Maybe I’m derailing things to move to this next example, but you remember that website Stuff White People Like? It had a number of very sharp observations about the habits of a certain set of Americans, and categorized them as “White”. It was instructive to me to see the responses of the people that hated it. A significant number of white people were angry because they didn’t like that stuff, and they are white. Straightforward: there are lots of types of white folks. But a significant number of people of color were angry, because they DO like that stuff, and liking it doesn’t make them white and it doesn’t feel like White Stuff to them.
OK, I’ve got a feeling this is getting silly here but we’re just blogging after all, so I’ll proceed to my grand conclusion:
Since People of Color are able to experience some aspects of American culture in a race-neutral way, therefore there is such a thing as American culture separate from questions of white privilege and white supremacy, therefore it is meaningful to say “aside from questions of WP, I’m just an American”, and therefore the task in front of us is simply to expand the sphere of American culture that is decracinated until Whiteness is dead for good.
QED. But I’m willing to discuss it…[Update x4]
There’s been a fair amount of meta-commentary on the value and appropriateness of the White Privilege and the Ummah Carnival. Sisters Safiya Outlines and Lucky Fatima have been working overtime defending it against charges of navel-gazing and nafs-indulgence, and so I thought I’d chime in too.
Pain and Confusion over whiteness and American-ness prior or post conversion are big, undeniable contributing factors in the cases of several high-profile white (and poc) converts who are now serving time in the War on Terror. This is true whether or not they were guilty of their crimes. I’m sure they were innocent. But there is no way they would have found themselves in the position they did if they were at peace with who they were as white Americans.
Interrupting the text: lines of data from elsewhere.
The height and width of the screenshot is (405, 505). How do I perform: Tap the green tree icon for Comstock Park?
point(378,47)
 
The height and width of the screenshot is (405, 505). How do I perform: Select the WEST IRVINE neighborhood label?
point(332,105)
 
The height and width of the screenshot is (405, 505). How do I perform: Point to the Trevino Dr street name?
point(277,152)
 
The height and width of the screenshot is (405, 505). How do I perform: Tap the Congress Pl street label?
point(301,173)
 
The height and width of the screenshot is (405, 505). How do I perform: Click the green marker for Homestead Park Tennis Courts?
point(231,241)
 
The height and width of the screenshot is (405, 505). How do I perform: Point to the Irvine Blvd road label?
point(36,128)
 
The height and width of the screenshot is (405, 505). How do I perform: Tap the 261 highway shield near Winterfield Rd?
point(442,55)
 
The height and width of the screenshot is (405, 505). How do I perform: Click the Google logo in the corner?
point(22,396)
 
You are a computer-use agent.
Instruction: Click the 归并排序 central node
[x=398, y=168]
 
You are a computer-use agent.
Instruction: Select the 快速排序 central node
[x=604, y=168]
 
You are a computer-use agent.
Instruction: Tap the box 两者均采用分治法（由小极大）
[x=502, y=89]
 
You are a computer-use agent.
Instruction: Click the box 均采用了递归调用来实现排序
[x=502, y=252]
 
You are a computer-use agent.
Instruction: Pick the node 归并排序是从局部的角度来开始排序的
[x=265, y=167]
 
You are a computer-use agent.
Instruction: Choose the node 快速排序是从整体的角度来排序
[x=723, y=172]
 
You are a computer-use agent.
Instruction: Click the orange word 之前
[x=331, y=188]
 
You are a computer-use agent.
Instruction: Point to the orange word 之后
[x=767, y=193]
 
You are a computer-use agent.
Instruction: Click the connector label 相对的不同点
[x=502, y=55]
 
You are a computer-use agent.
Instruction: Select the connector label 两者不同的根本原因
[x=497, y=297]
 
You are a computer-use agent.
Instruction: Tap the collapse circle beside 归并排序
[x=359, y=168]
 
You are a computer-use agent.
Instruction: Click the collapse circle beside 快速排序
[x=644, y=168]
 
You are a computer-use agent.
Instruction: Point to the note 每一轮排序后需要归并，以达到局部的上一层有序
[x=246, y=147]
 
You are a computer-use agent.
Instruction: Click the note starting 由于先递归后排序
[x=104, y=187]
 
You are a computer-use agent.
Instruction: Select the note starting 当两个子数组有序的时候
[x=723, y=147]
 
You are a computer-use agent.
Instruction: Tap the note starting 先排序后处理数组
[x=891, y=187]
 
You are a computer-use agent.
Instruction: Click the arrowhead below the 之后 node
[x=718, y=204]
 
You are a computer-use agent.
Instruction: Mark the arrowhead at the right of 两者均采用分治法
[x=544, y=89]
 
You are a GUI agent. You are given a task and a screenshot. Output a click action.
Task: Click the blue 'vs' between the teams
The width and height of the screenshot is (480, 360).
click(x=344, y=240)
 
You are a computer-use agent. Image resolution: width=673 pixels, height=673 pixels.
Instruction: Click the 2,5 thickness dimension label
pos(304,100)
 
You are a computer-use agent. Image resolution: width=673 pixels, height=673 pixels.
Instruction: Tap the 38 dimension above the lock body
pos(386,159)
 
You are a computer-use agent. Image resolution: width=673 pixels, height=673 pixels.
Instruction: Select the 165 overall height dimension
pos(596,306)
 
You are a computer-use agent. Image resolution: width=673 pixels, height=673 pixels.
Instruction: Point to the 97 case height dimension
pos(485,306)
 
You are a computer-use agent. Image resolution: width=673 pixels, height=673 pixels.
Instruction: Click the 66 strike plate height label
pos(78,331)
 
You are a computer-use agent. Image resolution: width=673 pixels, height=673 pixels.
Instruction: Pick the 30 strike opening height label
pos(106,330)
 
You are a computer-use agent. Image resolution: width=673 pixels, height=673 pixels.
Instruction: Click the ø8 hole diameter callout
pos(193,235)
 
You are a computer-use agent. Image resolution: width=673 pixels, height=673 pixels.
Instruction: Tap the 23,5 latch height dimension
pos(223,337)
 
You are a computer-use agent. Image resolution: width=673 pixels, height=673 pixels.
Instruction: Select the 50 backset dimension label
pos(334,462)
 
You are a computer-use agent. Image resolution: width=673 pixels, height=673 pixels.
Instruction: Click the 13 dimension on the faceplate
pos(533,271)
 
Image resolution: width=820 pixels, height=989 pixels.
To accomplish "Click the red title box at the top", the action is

There. I said it. One of the very first blog posts I made, way back in 2002, was about my fellow white boy in Islam John Walker Lindh, and I still think of him a lot, along with yet-to-be-killed-or-incarcerated Adam Gadhan and several others. So I think this conversation is as serious as life and death and that’s why I focused on the aspect I did, rather than delve into the worthwhile topic of the mechanics of white privilege that was the primary focus of this Carnival.